Saved data entries
BEGIN

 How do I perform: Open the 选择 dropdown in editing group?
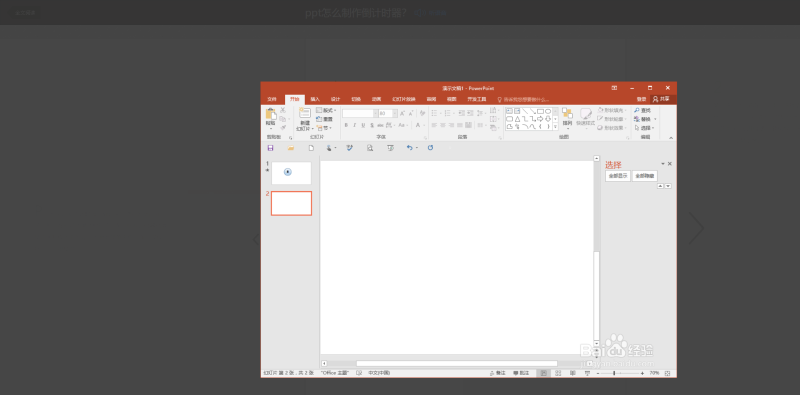(x=644, y=128)
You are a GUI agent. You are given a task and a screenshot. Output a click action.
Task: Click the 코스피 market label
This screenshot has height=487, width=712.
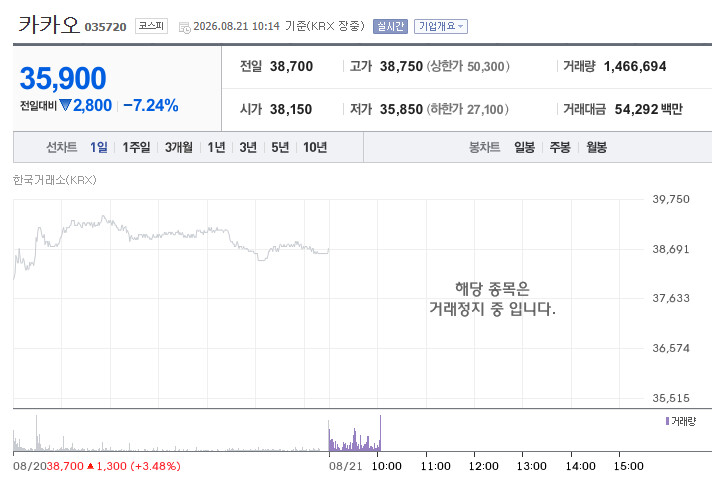151,26
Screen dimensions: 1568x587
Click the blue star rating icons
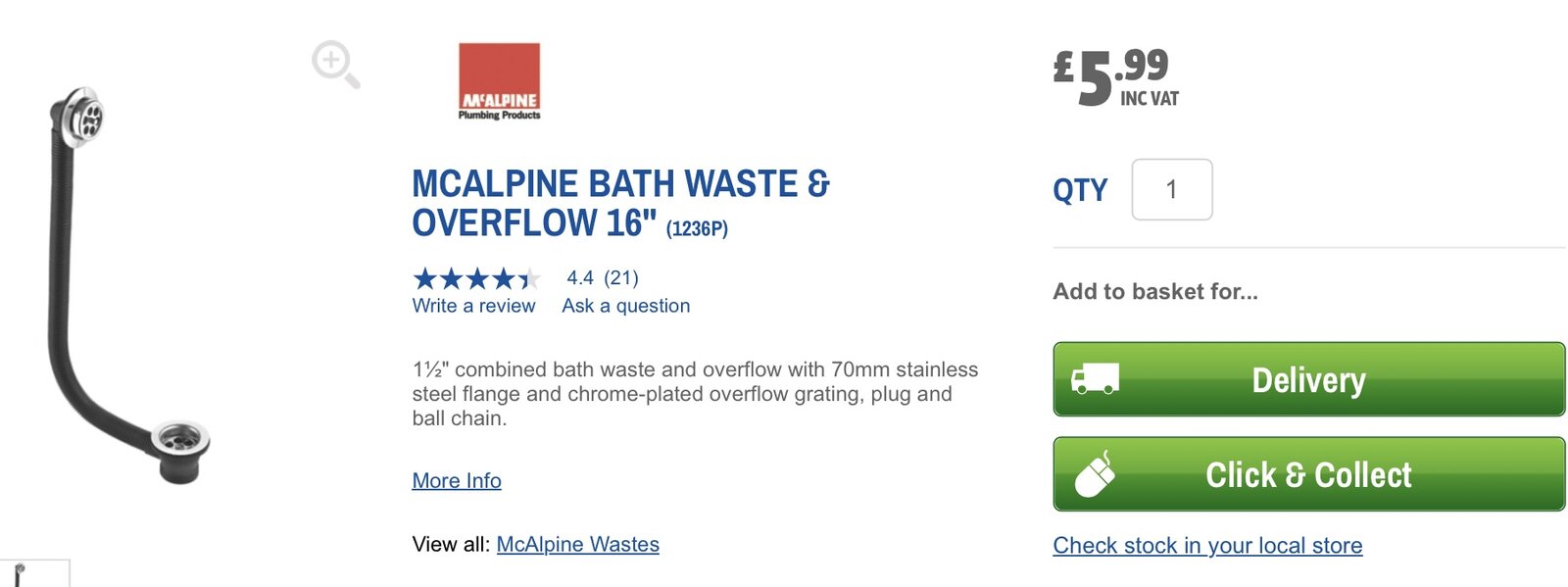pos(475,278)
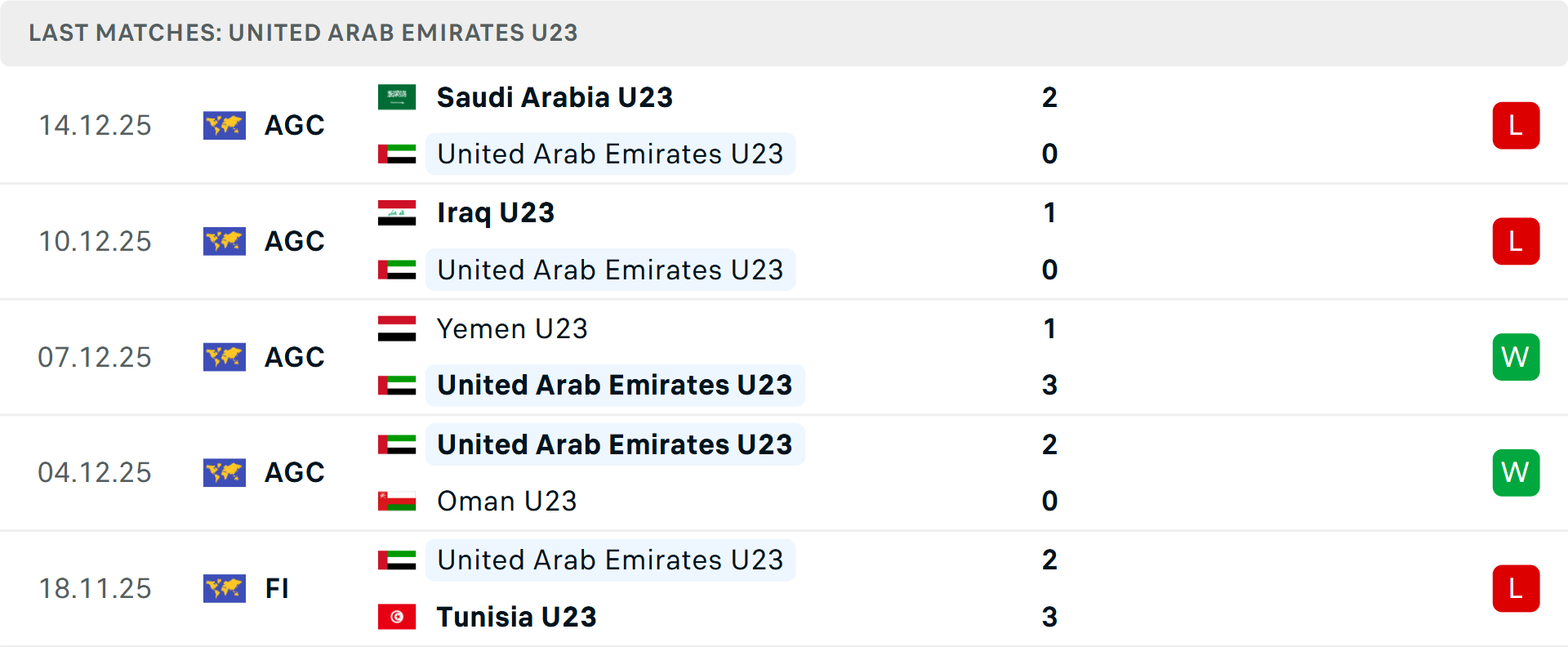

END

__Task statement__
In the copy, keep every line of the data above exactly and drop each picture.

__Problem solution__
 How do I perform: Open the 选择 dropdown in editing group?
(x=644, y=128)
You are a GUI agent. You are given a task and a screenshot. Output a click action.
Task: Click the 코스피 market label
This screenshot has height=487, width=712.
151,26
Screen dimensions: 1568x587
Click the blue star rating icons
pos(475,278)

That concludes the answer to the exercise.